» **Required action**
How many lines of the data contain the string "pixel"? Write the number and nothing more.

» **Supplied information**

# # # #

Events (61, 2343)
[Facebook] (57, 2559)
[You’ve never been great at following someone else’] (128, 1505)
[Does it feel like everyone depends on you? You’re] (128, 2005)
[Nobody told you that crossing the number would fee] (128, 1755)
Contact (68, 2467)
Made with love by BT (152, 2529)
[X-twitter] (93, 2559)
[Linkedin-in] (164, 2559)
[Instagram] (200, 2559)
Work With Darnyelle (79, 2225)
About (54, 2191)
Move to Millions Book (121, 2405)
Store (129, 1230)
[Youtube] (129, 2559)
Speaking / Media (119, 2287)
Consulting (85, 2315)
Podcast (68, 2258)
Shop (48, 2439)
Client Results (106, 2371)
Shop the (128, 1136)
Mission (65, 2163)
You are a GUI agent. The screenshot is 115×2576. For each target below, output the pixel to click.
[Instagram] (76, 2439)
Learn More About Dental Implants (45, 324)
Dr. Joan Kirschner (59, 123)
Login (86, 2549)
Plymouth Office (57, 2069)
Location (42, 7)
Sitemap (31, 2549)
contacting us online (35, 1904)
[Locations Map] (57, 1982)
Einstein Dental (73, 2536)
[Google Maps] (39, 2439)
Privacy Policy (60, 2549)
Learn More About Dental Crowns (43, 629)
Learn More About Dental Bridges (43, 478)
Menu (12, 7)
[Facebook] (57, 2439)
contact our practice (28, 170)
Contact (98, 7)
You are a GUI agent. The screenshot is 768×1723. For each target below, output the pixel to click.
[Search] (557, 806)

# # # #

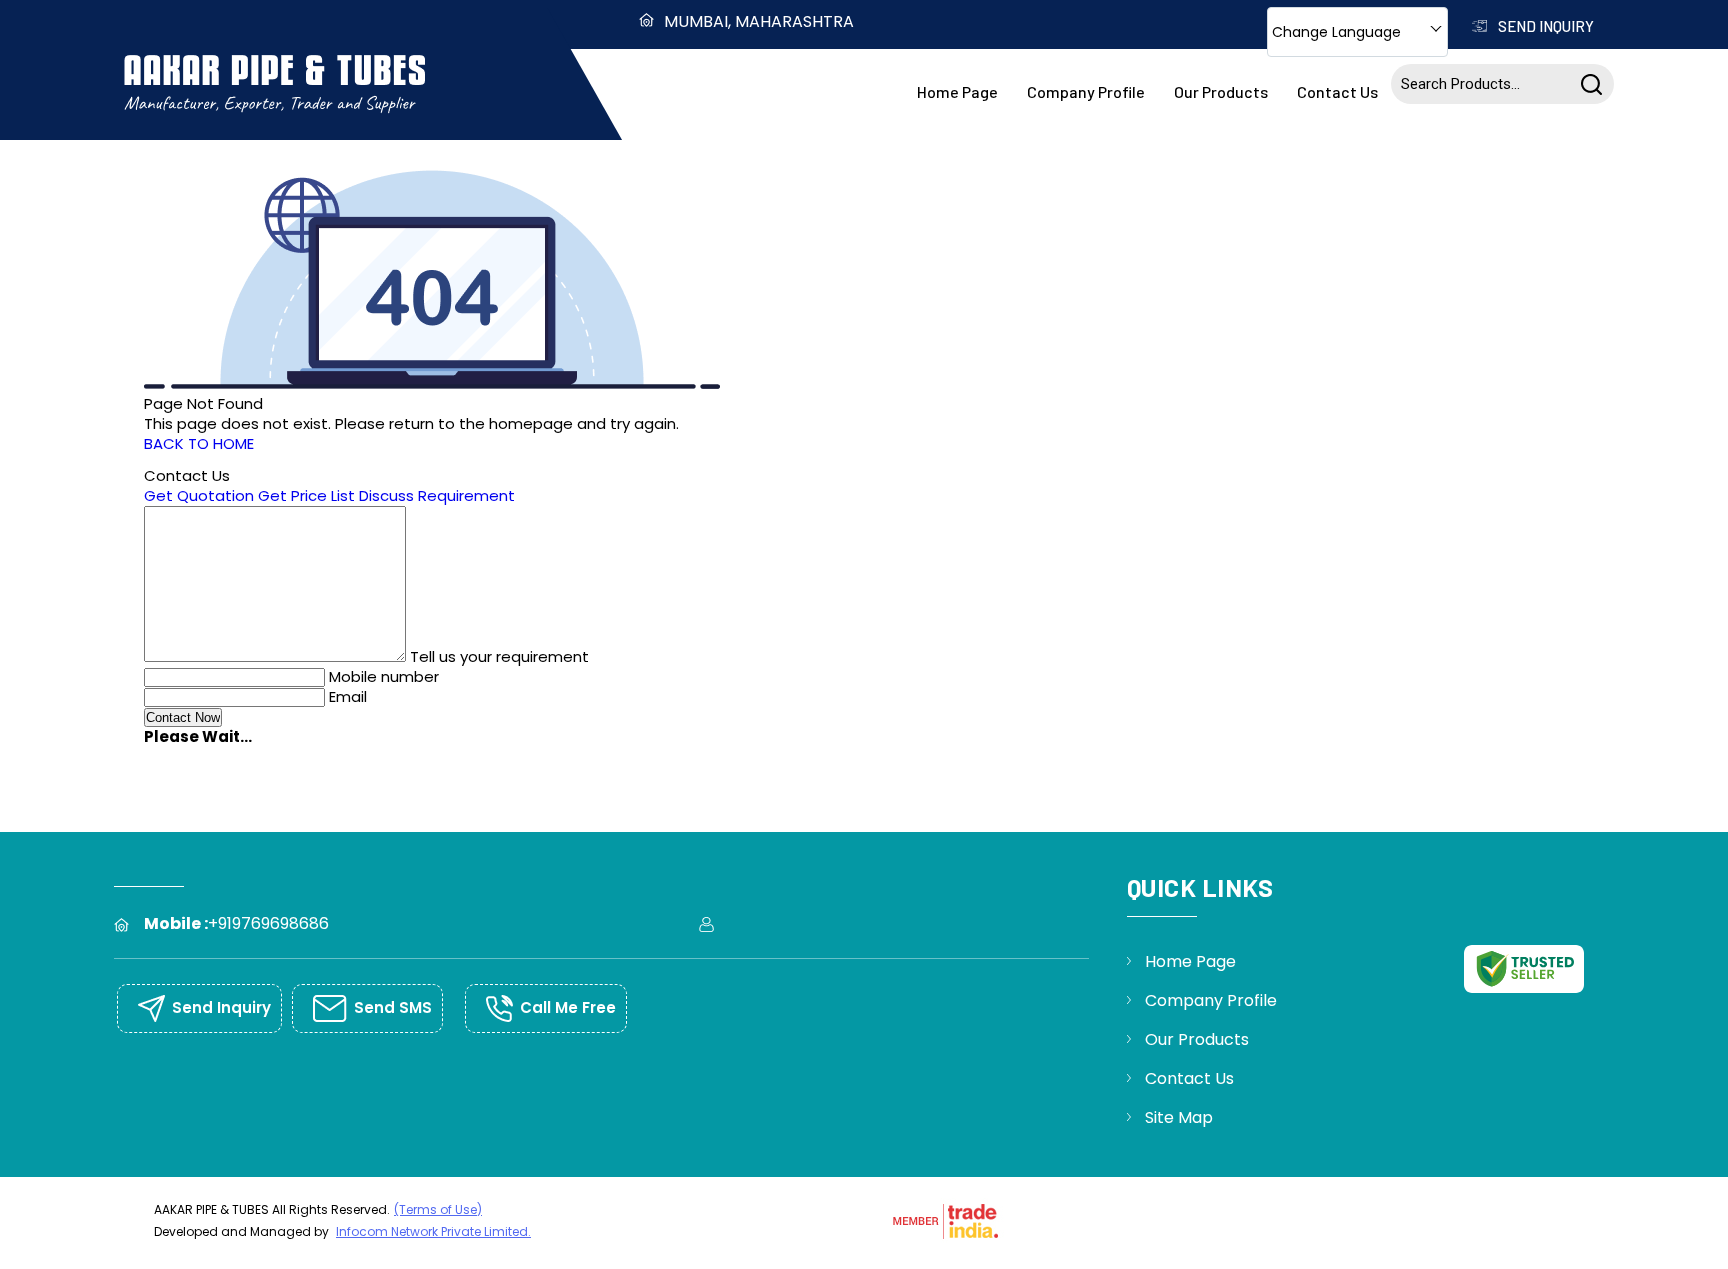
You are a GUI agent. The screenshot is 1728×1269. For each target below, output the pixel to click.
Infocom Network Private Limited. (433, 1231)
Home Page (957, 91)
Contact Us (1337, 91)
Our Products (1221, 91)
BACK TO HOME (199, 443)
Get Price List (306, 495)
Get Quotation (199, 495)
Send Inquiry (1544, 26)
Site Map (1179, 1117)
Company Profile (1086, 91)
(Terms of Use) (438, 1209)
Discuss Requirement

# # # #

» **Answer section**
3